In 1906, Altshuler launched a big sale in his Bellingham store, the Red Front Clothiers, making plans to close it and move his business to San Francisco. In a public letter, he announced that he had bought a lot on Van Ness Avenue in San Francisco, and that construction on his new store had already begun. The store in San Francisco was scheduled to open in July, 1906. Investing $250,000 ($6,600,000 in 2020 dollars (Note: The approximate value converted to 2020 dollars, based on a standard adjustment of the 1913 dollar value using the Consumer Price Index as calculated by United States Department of Labor.)) in San Francisco in 1909, Altshuler also purchased other property and planned on erecting other buildings to use in the development of his merchandise business.

===Mining business in Greenville, California===

After moving to San Francisco, Altshuler also lived in Greenville, California, owning a cabin near the Soda Creek stream, that was later destroyed by fire.

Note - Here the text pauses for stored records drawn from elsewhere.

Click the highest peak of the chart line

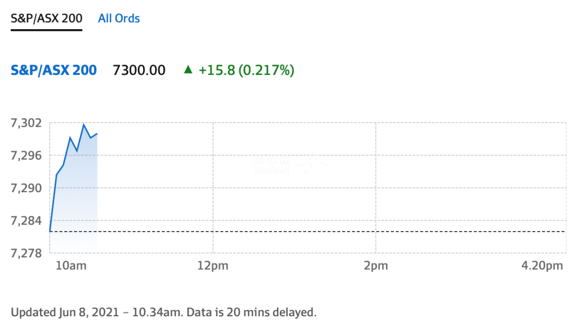point(84,124)
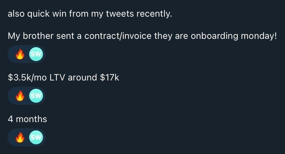Click the SW avatar under the 4 months message
The height and width of the screenshot is (154, 285).
click(36, 138)
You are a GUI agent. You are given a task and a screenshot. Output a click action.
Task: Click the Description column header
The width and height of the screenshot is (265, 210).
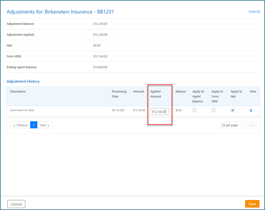click(x=18, y=91)
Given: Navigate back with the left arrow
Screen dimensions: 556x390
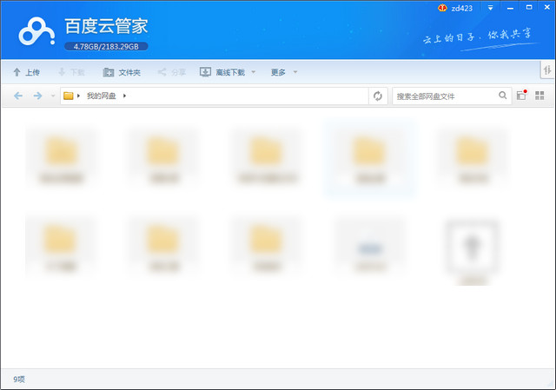Looking at the screenshot, I should pyautogui.click(x=18, y=96).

There, in 1913, he was an owner of the Monitor (or the Plumas National) mine, which was a rich source of quartz. Altshuler expanded the mines: workers opened up about 900 feet of the old tunnels. By 1921, the Plumas Copper King Mines Corporation was established, and Altshuler served as its secretary. He also owned the Jackson Gold Mine until approximately 1950.

==Memberships==

In Whatcom (Bellingham), Altshuler was a founding member of the National Guard division, a member of Company M, and a lifetime member of Whatcom Lodge No. 151, F. & A. M. He was a member of the Independent Order of Odd Fellows, the Native Sons of the Golden West, and the Fraternal Order of Eagles.

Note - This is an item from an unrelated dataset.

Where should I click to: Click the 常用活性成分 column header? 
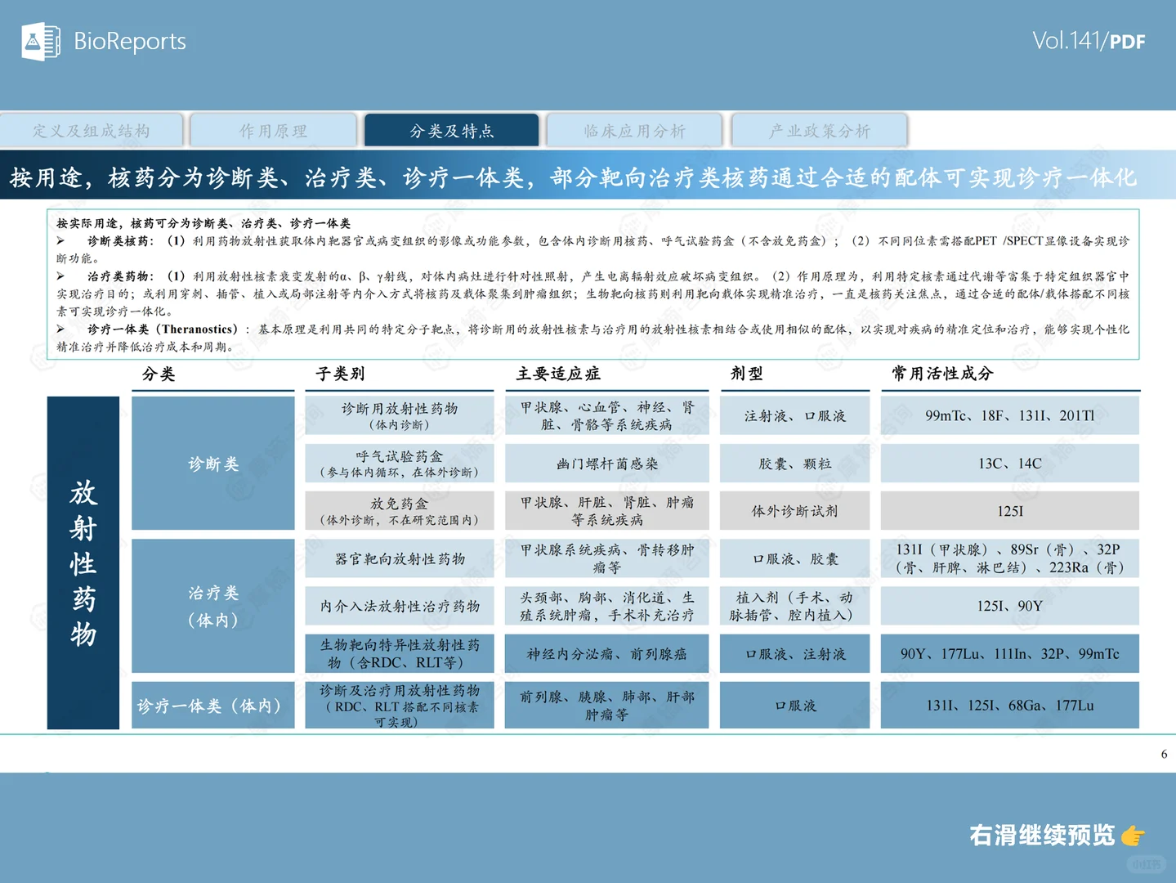[941, 374]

==Personal life and death==

On February 21, 1897, Altshuler married Josephine Jacobs, also from San Francisco. She was a daughter of Harriet Jacobs and Henry Jacobs, who worked as a merchant and postmaster in Folsom, California at the time of Lincoln's presidency, and a niece of Junius Jacobs, the U.S. sub-treasurer of San Francisco. The Altshulers had two sons: Henry Irving and Samuel.

Altshuler supported the Republican political party, and was invited to run for elected office multiple times; however, he declined.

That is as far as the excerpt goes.